Speaker, it’s an important act to modernize. We know there’s a shortage of veterinary services in the province of Ontario, and this act takes an important step of addressing that shortage, partly by modernizing the regulatory framework for veterinarians, but most importantly, modernizing the regulatory framework for registered veterinary technicians. I think it’s important to expand the scope of practice for vet technicians to better enable them to relieve the burden on veterinarians and to offer more team-based veterinary care in the province of Ontario. I’ve been a big advocate for team-based care for people, and we certainly need team-based care for animals as well, and this act takes an important step to helping us achieve that.

I want to take a few moments to talk about some ways that I believe we need to address the shortage of veterinarians in the province of Ontario. Right now, we’re not even graduating enough veterinarians to cover the number of veterinarians that are retiring. And the government made some important steps to address this problem by expanding the number of veterinary placements through a partnership between the University of Guelph and Lakehead University, increasing the number of vets by 20 each and every year over the next number of years. This is an important step in the right direction, especially when we live in a world where it’s harder to get into vet school than it is to get into med school—

But we are lucky in the province of Ontario that, at the University of Guelph, we have the number one ranked veterinary school in Canada, the number three ranked veterinary school in all of North America and one of the top 10 veterinary schools in the entire world. We have the capacity in this province to address the shortage of veterinarians in Ontario with a high-class university like the University of Guelph.

Data supplied —
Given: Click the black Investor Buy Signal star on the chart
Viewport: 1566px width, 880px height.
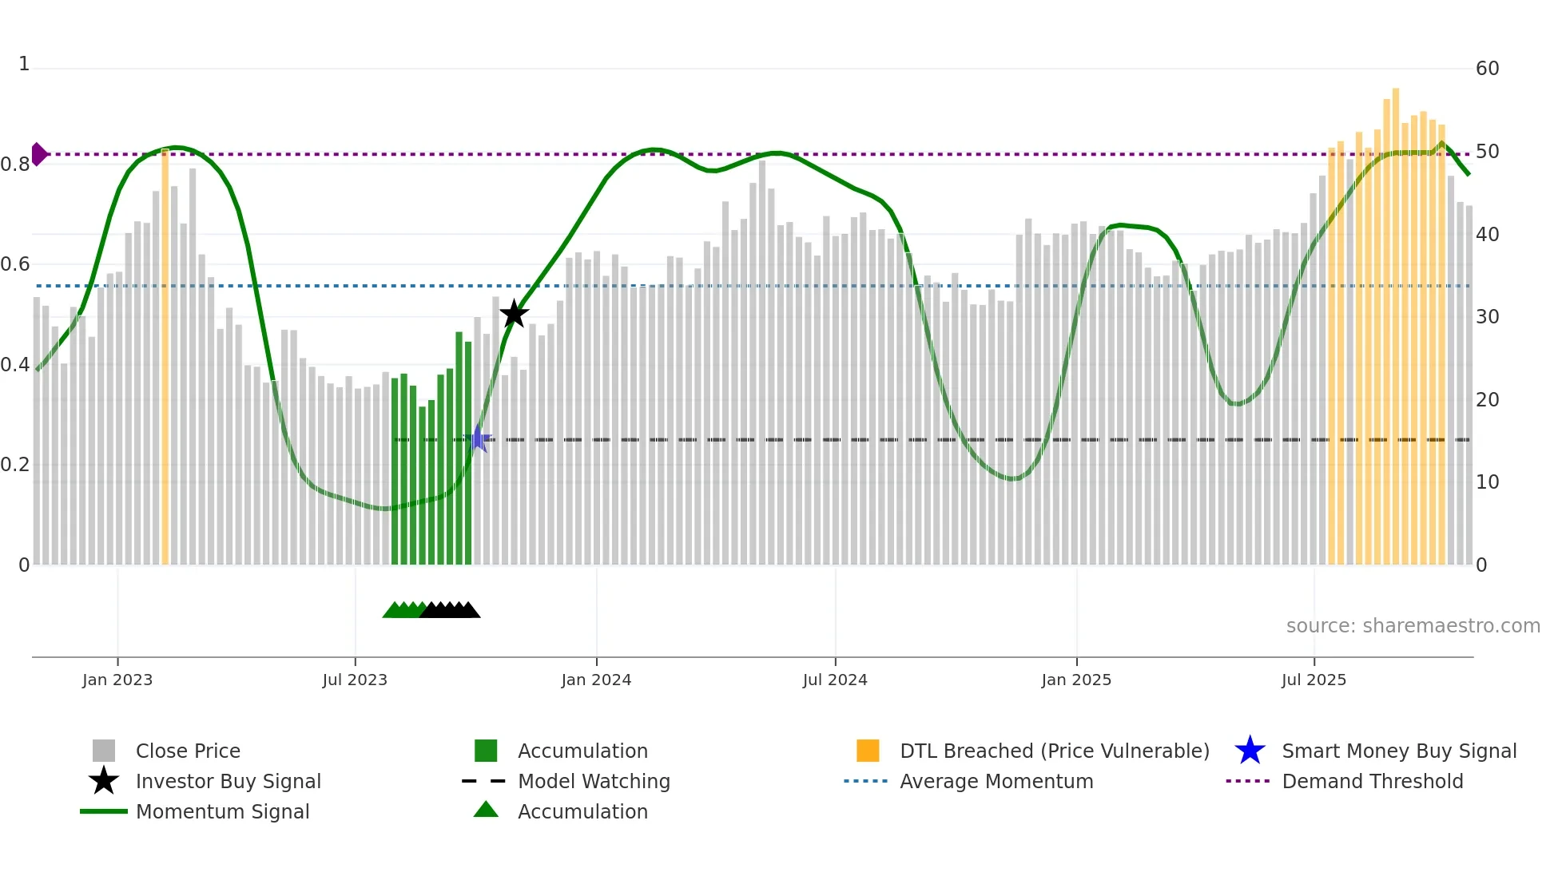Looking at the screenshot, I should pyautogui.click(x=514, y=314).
---
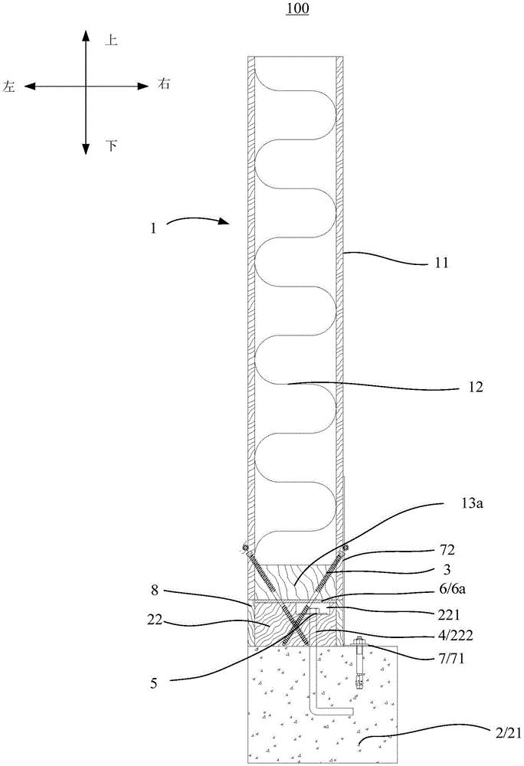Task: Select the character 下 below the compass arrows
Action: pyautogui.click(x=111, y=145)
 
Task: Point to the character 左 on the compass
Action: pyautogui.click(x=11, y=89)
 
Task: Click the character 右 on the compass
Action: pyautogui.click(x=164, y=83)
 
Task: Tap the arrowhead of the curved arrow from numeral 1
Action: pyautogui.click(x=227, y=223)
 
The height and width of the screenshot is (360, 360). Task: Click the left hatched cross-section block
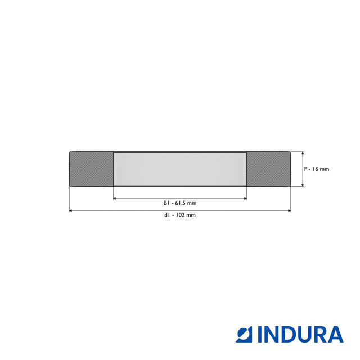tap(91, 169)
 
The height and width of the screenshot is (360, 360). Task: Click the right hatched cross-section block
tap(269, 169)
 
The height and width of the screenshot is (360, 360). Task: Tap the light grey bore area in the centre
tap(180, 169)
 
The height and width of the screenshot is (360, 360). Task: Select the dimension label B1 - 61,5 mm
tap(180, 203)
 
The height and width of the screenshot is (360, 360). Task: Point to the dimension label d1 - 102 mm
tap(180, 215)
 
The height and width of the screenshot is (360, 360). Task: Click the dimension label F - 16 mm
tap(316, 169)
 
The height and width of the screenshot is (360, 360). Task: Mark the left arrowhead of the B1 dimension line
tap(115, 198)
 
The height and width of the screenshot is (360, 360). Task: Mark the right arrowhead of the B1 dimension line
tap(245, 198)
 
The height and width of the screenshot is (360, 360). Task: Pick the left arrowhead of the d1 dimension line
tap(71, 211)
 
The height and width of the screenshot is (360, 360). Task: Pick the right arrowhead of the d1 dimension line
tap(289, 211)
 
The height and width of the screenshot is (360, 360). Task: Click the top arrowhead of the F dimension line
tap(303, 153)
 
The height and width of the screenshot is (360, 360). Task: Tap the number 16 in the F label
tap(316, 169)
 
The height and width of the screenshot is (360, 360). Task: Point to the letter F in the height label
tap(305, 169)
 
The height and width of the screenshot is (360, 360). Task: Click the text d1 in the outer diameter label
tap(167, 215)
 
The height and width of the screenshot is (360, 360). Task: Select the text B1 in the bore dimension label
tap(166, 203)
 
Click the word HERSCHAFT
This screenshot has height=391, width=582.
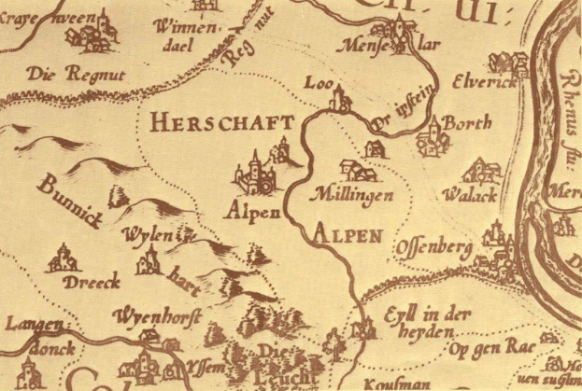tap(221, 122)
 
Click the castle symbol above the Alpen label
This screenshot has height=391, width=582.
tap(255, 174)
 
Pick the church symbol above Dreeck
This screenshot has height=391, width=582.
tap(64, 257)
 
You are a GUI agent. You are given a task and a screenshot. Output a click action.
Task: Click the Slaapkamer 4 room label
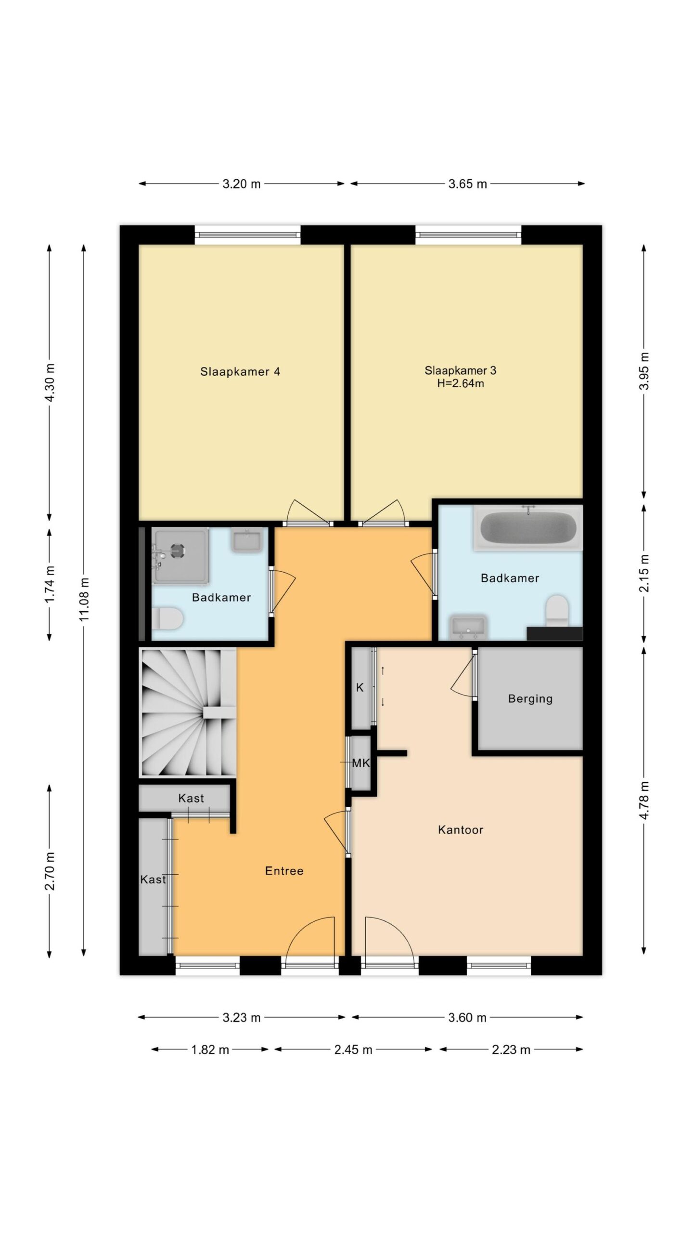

Work to complete —
A. Could you copy out the listing, starting with the line containing "Task: Click the character 右 on the compass" and going on through the line containing "tap(221, 122)", and leave out the pictures?
B. How would you continue the speech on Ontario's veterinarian shortage from the point where it stops?
The speech and the listing are unrelated and should be treated separately.

Answers by task —
A.
Task: Click the character 右 on the compass
Action: pyautogui.click(x=164, y=83)
 
Task: Tap the arrowhead of the curved arrow from numeral 1
Action: pyautogui.click(x=227, y=223)
 
The height and width of the screenshot is (360, 360). Task: Click the left hatched cross-section block
tap(91, 169)
 
The height and width of the screenshot is (360, 360). Task: Click the right hatched cross-section block
tap(269, 169)
 
The height and width of the screenshot is (360, 360). Task: Tap the light grey bore area in the centre
tap(180, 169)
 
The height and width of the screenshot is (360, 360). Task: Select the dimension label B1 - 61,5 mm
tap(180, 203)
 
The height and width of the screenshot is (360, 360). Task: Point to the dimension label d1 - 102 mm
tap(180, 215)
 
The height and width of the screenshot is (360, 360). Task: Click the dimension label F - 16 mm
tap(316, 169)
 
The height and width of the screenshot is (360, 360). Task: Mark the left arrowhead of the B1 dimension line
tap(115, 198)
 
The height and width of the screenshot is (360, 360). Task: Mark the right arrowhead of the B1 dimension line
tap(245, 198)
 
The height and width of the screenshot is (360, 360). Task: Pick the left arrowhead of the d1 dimension line
tap(71, 211)
 
The height and width of the screenshot is (360, 360). Task: Pick the right arrowhead of the d1 dimension line
tap(289, 211)
 
The height and width of the screenshot is (360, 360). Task: Click the top arrowhead of the F dimension line
tap(303, 153)
 
The height and width of the screenshot is (360, 360). Task: Tap the number 16 in the F label
tap(316, 169)
 
The height and width of the screenshot is (360, 360). Task: Point to the letter F in the height label
tap(305, 169)
 
The height and width of the screenshot is (360, 360). Task: Click the text d1 in the outer diameter label
tap(167, 215)
 
The height and width of the screenshot is (360, 360). Task: Select the text B1 in the bore dimension label
tap(166, 203)
 
Click the word HERSCHAFT
This screenshot has height=391, width=582.
tap(221, 122)

B.
And so, I’m going to make a quick comment to my friends on the other side of the aisle. We’ve made important steps in helping the University of Guelph expand veterinary services. I’m going to ask you to even do more. Let’s provide even more funding to the Ontario Veterinary College at the University of Guelph so we can expand the number of veterinary placements there so we can continue to graduate veterinarians to serve the people of this province and ensure that our animals are well cared for. I’m happy to work across all party lines to help make that happen, Speaker.

We know there’s a shortage of veterinarians in Ontario, and this is an important step in addressing it, like I’ve said. We can go even further by supporting the University of Guelph and expanding the number of places at the OVC.

So I’m always happy to read petitions supporting especially the Ontario Veterinary College at the University of Guelph and will continue to say to members of all political stripes in this Legislature that I am ready, willing and able to work with you to expand the number of veterinarian placements at the OVC, because we have a shortage of veterinarians in the province of Ontario and we have the top-ranked university in the province willing to fill that shortage.